Assignment: The required output is the full listing below, reproduced word for word.

Records to use:

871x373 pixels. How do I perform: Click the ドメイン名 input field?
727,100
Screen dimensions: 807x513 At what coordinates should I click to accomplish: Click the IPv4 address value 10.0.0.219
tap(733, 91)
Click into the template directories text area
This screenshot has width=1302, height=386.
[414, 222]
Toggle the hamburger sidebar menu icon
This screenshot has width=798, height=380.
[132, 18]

Solution to the exercise:
871x373 pixels. How do I perform: Click the ドメイン名 input field?
727,100
Screen dimensions: 807x513 At what coordinates should I click to accomplish: Click the IPv4 address value 10.0.0.219
tap(733, 91)
Click into the template directories text area
This screenshot has width=1302, height=386.
[414, 222]
Toggle the hamburger sidebar menu icon
This screenshot has width=798, height=380.
[132, 18]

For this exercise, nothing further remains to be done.